Soul Men


by Johnny Web (Uncle Scoopy; Greg Wroblewski)

Vita brevis breviter in brevi finietur,

Mors venit velociter quae neminem veretur

When we remember and talk about films, the focus is usually on what actually happened on the screen. In this case, the off-screen subtext is actually more important. One of the stars and a supporting player died during this film. The star was a likeable and talented comic, Bernie Mac, and the bit player in this movie was no bit player in life, but a giant of soul music as a producer, performer, composer, arranger, and even as a starring actor in blaxploitation films. Tha's right, I'm talkin' 'bout Eye-zak "Chef" Hayes himself.

Their deaths change the film substantially. It probably shouldn't be that way. During Soul Men's feel-good ending, we should probably be thinking about the characters and the catharsis produced by wrapping up their stories, but we aren't. The closing credits are running over Isaac's mellow voice. His song is saying the words "Never Can Say Goodbye," but we realize that he is doing exactly that, and the film's emotional resonance deepens. The silly comedy suddenly seems like a memento mori. Bernie Mac then appears in outtakes and "behind the scenes" footage, and we are made even more aware of the swiftness of time's winged chariot.

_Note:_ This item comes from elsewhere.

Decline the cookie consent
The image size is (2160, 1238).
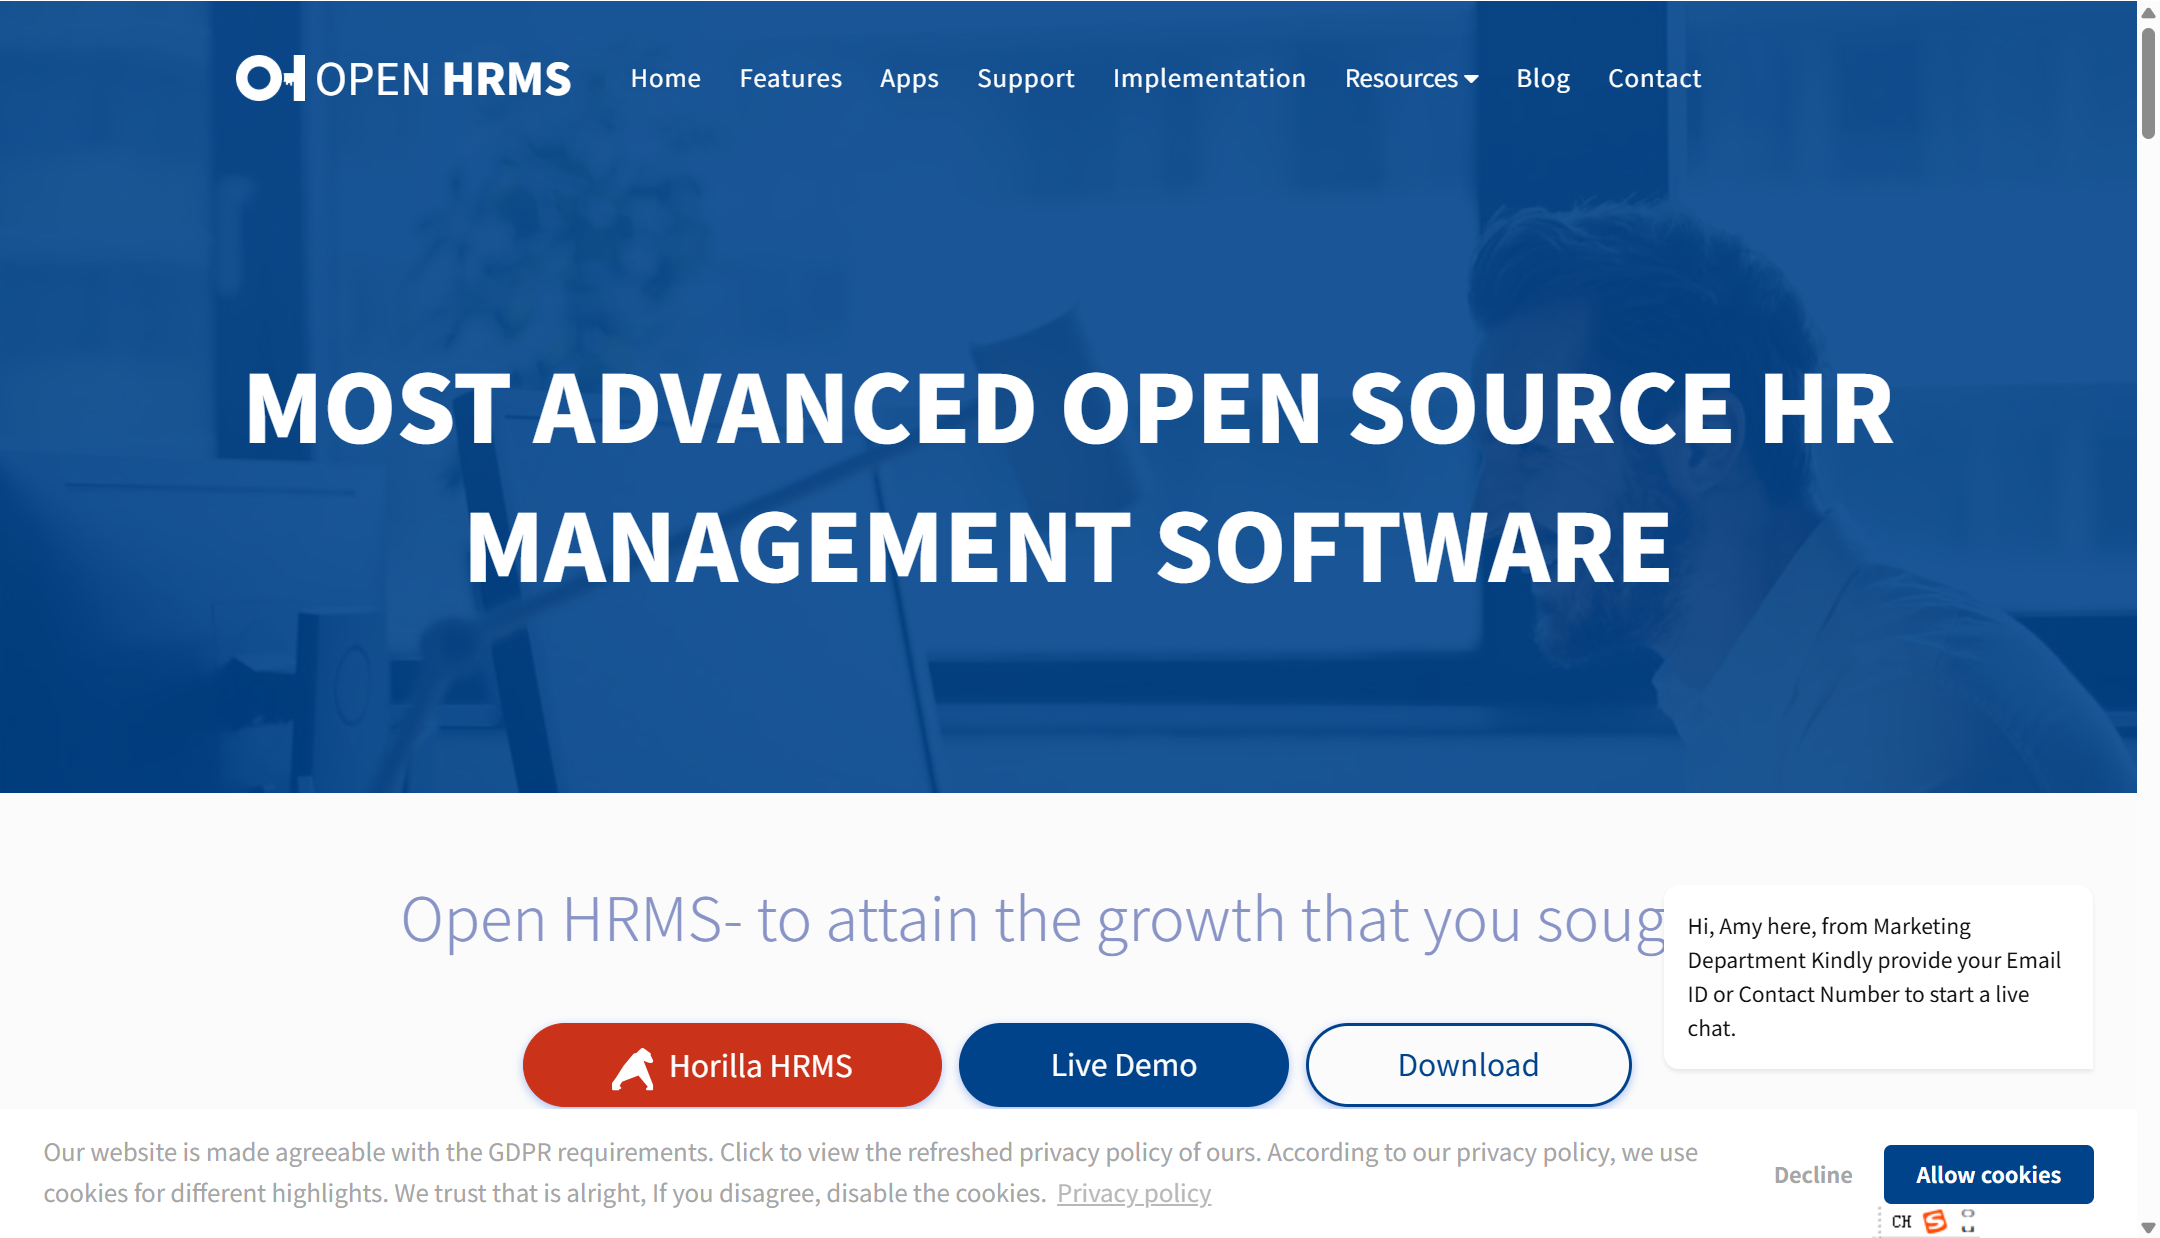[x=1812, y=1175]
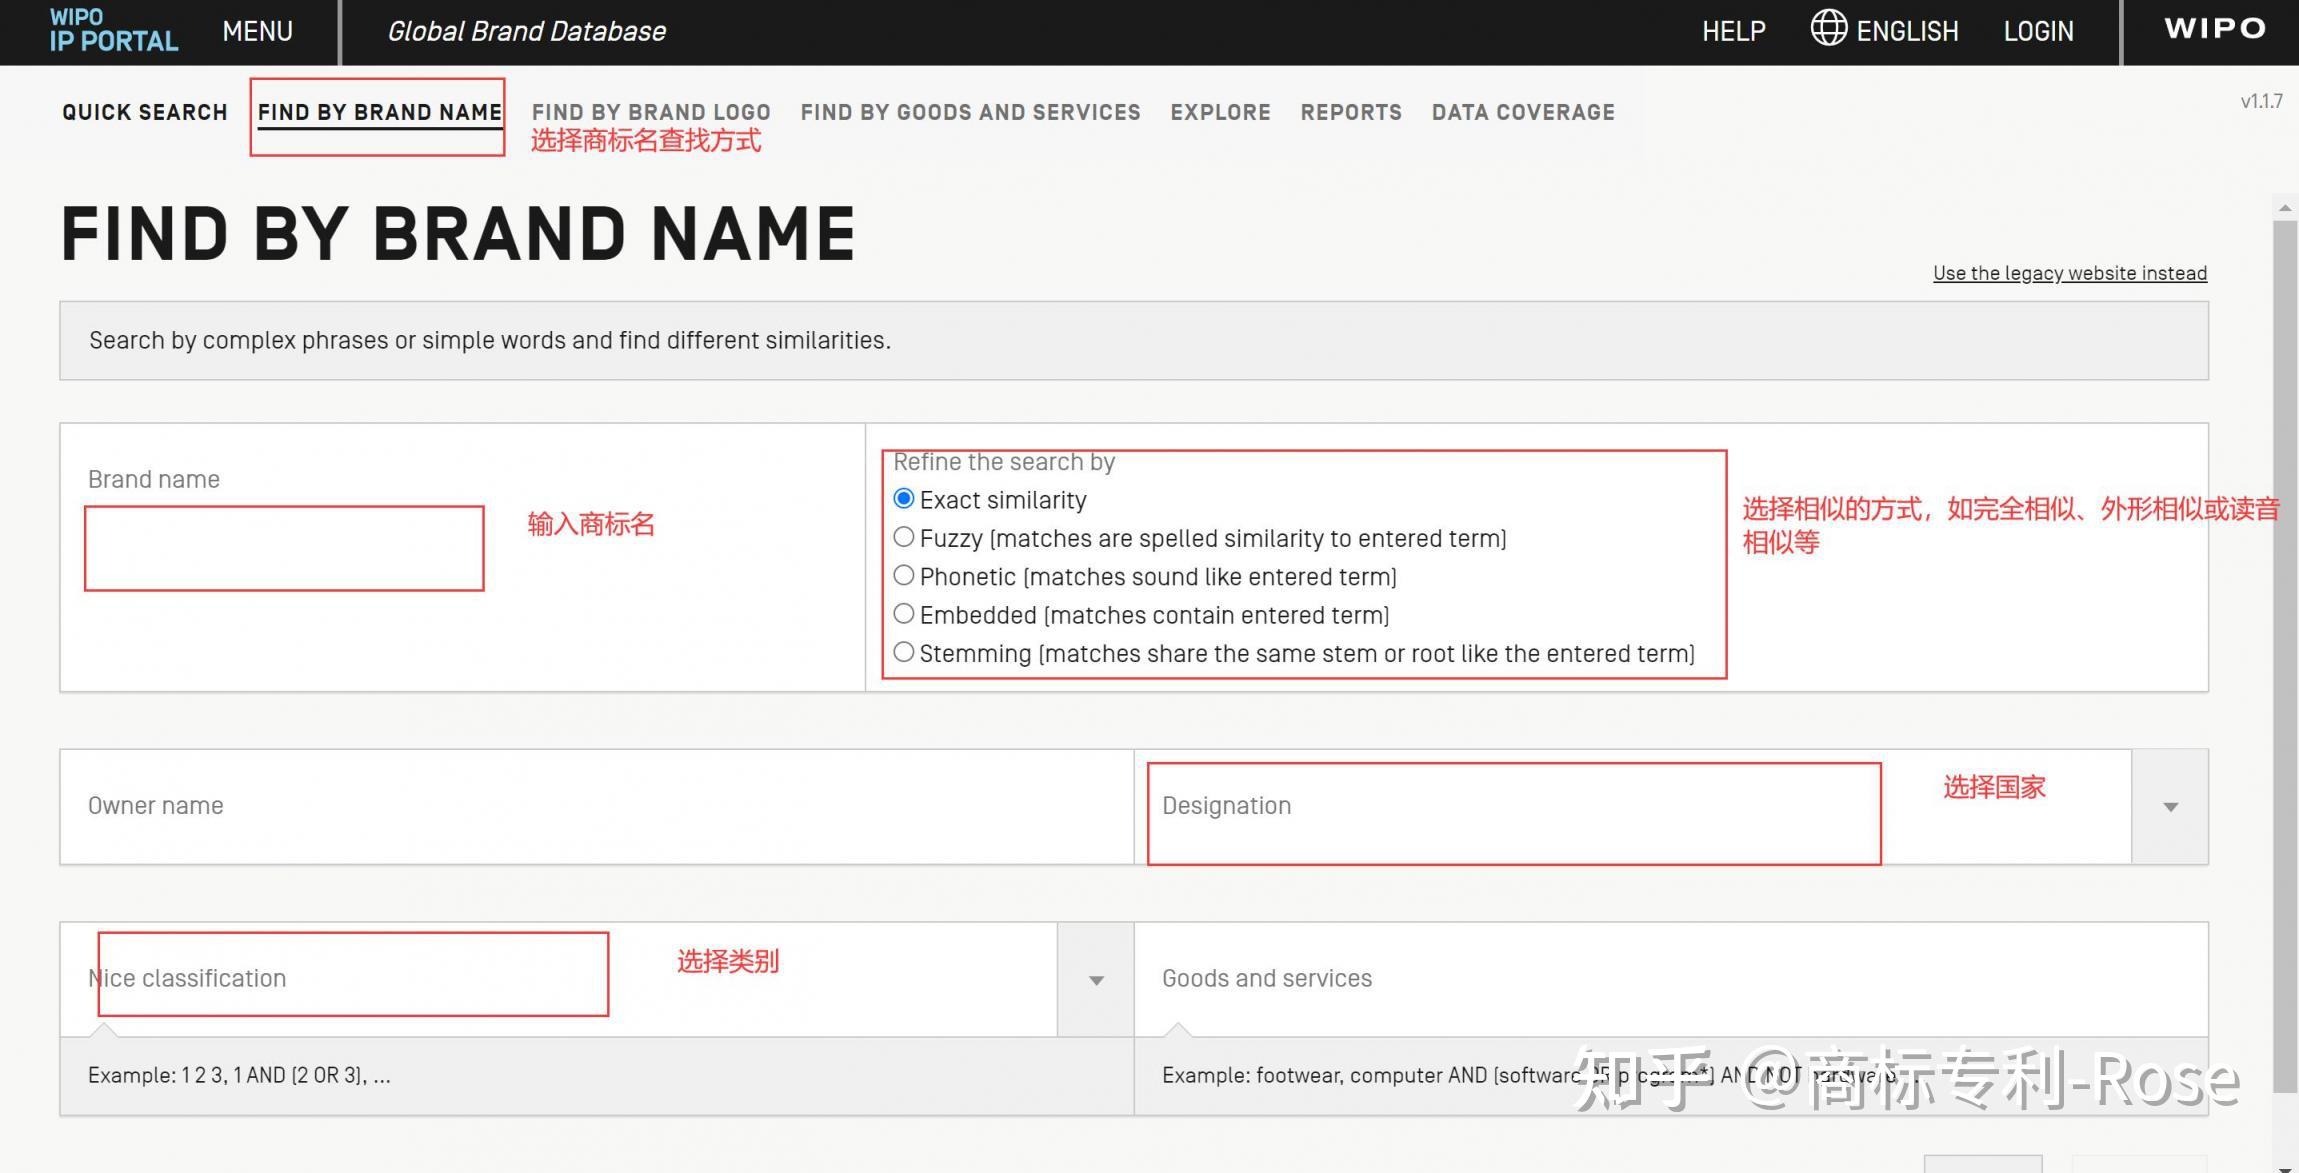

The fourteenth century Latin couplet cited above means:

Life is short, and shortly it will end;

Death comes quickly and respects no one

Ain't that the truth.

Man, those 14th century monks were some cheerful-ass guys, were they not? If there had been movies back then, they would have been screenwriters for Stephen Daldry.

Back to the point.

The film is about two back-up soul singers who are asked to perform a farewell tribute to their recently deceased frontman. The group split up three decades earlier. The lead singer went on to become a soul legend, but the back-ups soon left the business. They tried to form their own act, but it wasn't viable. Let's face it, nobody buys a Pips album without Gladys Knight. Their friendship soon followed the same direction as their careers - they were both in love with the same woman.

After all the years, the Pips still don't get along, and the two men are as different as can be. One became a successful entrepreneur who is now living in the splendor and ennui of a gated golf course community. The other turned into a bad-ass criminal who is now an ex-con struggling in menial jobs, living in squalor. The two men grudgingly agree to work together for the farewell at New York's Apollo Theater, but they live in California and one of them refuses to fly, so they have to spend several days together during a car ride. Along the way they encounter the daughter of the woman they once fought over. They realize that she may or may not be the daughter of one of them.

Before the poignant ending, which would not have been so damned poignant if everyone in the cast could have stayed alive for a few more months, the film can be summed up in one short list of attributes: good music, funny dialogue, solid performances, tired plot. As for that plot thing - child, don't you pay that no never mind. It's well worth the watch if you like the music of the early Motown and pre-rock eras, and/or if you enjoy Bernie Mac and Samuel L. Jackson, who are both great in the film. You would expect those two guys to handle comedy and some light drama with ease, and they do. The pleasant surprise is that they are also convincing as a couple of guys who once made a living singing, dancing and charming audiences.

Soul Men has a few cringe-worthy moments and a predictable plot, but that just doesn't matter while you watch it. I enjoyed the movie thoroughly, and watched several scenes a second time. All of which goes to show that you can make a good entertainment film with just about any plot - just as long as you don't lose sight of what makes it entertaining. Let the musicians play. Let the comedians joke. Give Samuel L. a chance to bluster in righteous and profane indignation.


You done got yourself a pretty decent movie.

DVD Blu-Ray
Sound Track Sound Track .mp3


3 Roger Ebert (of 4 stars)
3 James Berardinelli (of 4 stars)
60% Rotten Tomatoes "Cream"
49 (of 100)


5.9 IMDB summary (of 10)
B+ Yahoo Movies


Box Office Mojo. It disappointed. Despite a 2000 theater distro, it grossed only $12 million overall. It opened with a weak $5 million weekend, 6th place overall.


Vanessa del Rio shows her breast in a sex scene.

Sara Erikson shows her bum in a tiny thong.

Stifler's mom (Jennifer Coolidge) exposes acres of flesh, but keeps the privates private.



Our Grade:

If you are not familiar with our grading system, you need to read the explanation, because the grading is not linear. For example, by our definition, a C is solid and a C+ is a VERY good movie. There are very few Bs and As. Based on our descriptive system, this film is a:


It is a pleasant comedy delivered by old pros. The poignant post-script is bittersweet icing on the cake.